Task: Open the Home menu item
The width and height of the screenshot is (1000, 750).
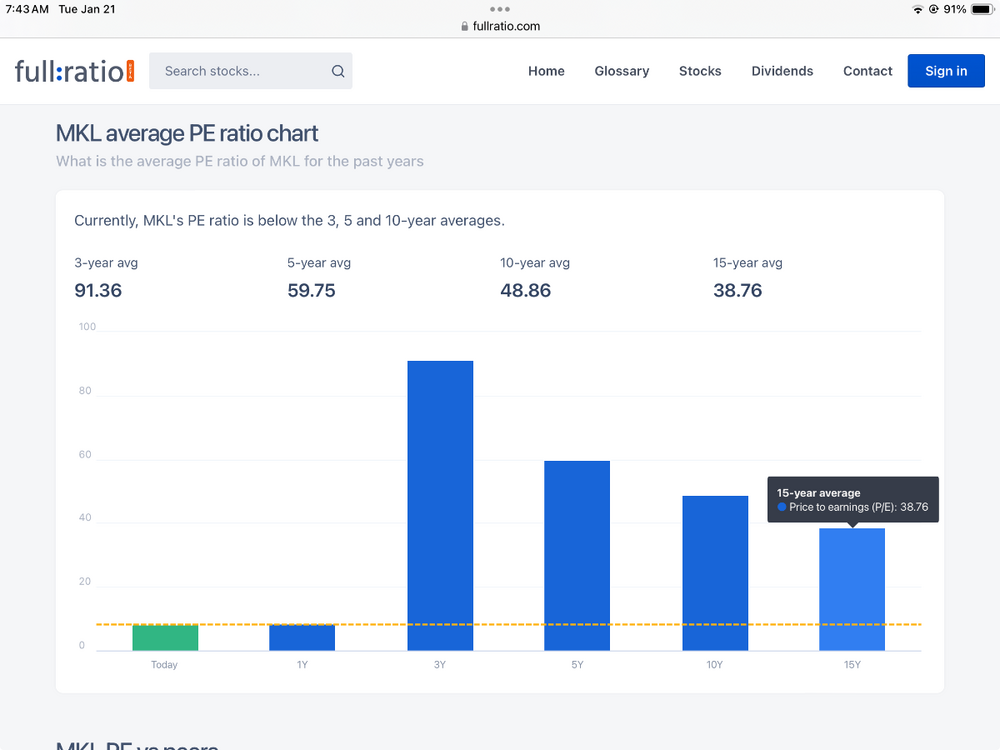Action: (546, 71)
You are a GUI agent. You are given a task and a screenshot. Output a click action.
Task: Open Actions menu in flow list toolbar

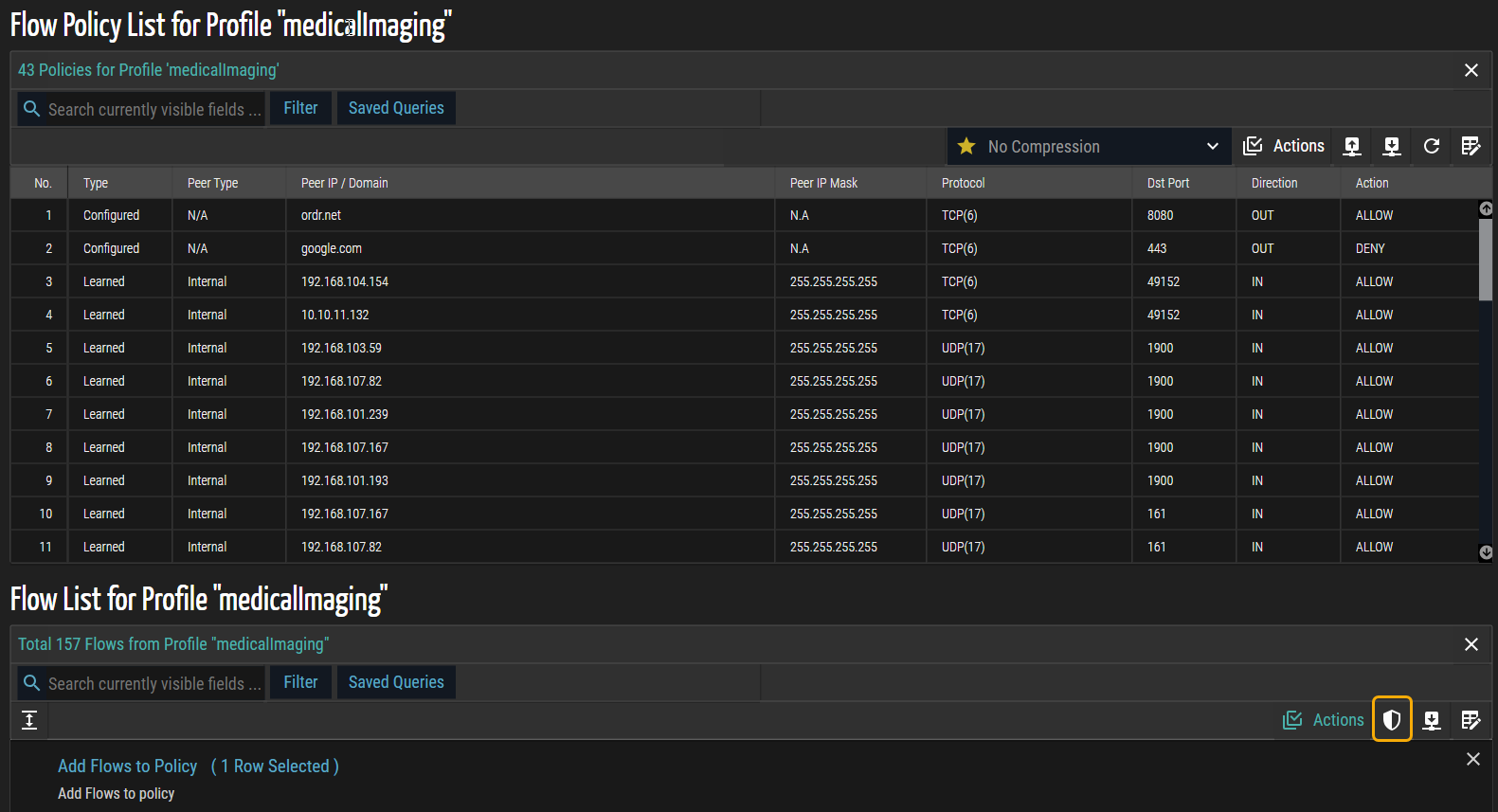click(1324, 720)
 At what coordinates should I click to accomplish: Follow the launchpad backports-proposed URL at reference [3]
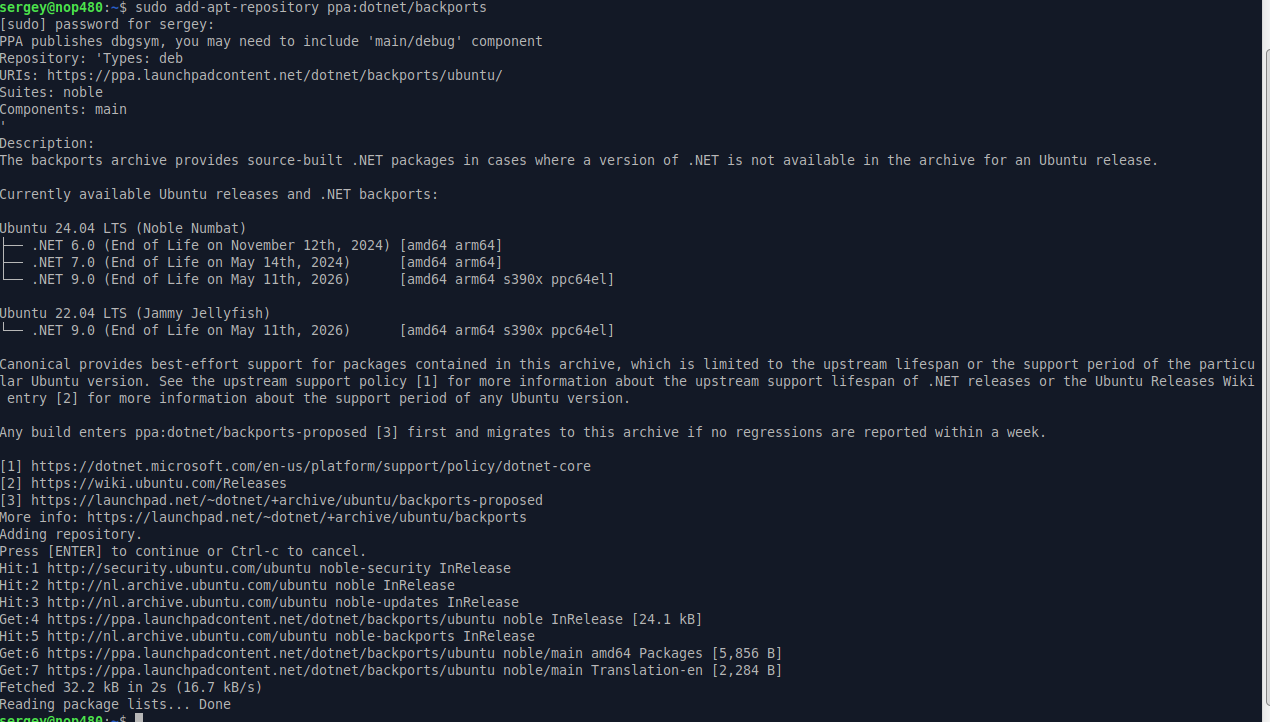click(287, 500)
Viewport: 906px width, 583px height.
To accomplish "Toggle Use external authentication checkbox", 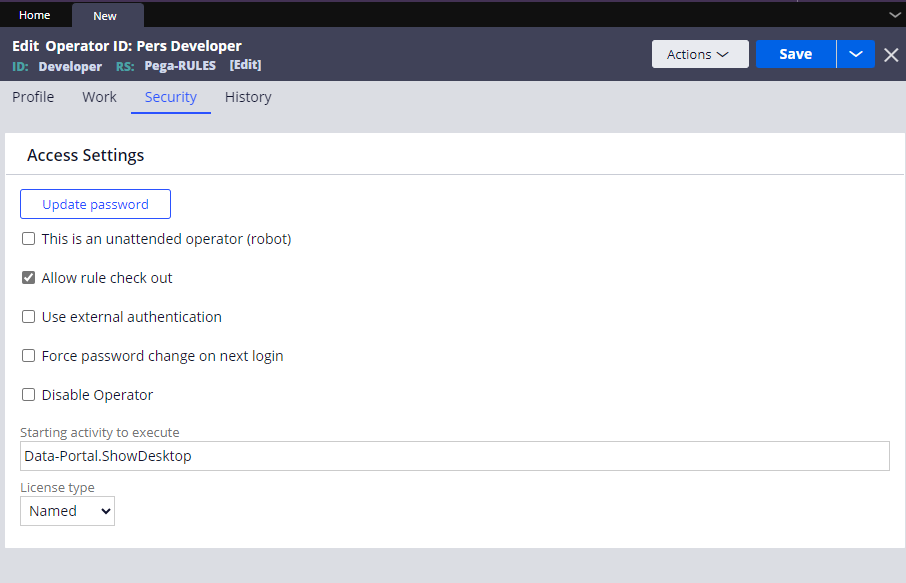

**STATED PROBLEM**
Update all of the lines above by replacing "screenshot" with "screen image" and changing nothing else. Leave the pictures out of your answer.

**RIGHT ANSWER**
Task: Open the Home menu item
The width and height of the screen image is (1000, 750).
Action: (546, 71)
You are a GUI agent. You are given a task and a screen image. Output a click action.
Task: Open Actions menu in flow list toolbar

click(1324, 720)
 At what coordinates should I click to accomplish: Follow the launchpad backports-proposed URL at reference [3]
click(287, 500)
Viewport: 906px width, 583px height.
To accomplish "Toggle Use external authentication checkbox", 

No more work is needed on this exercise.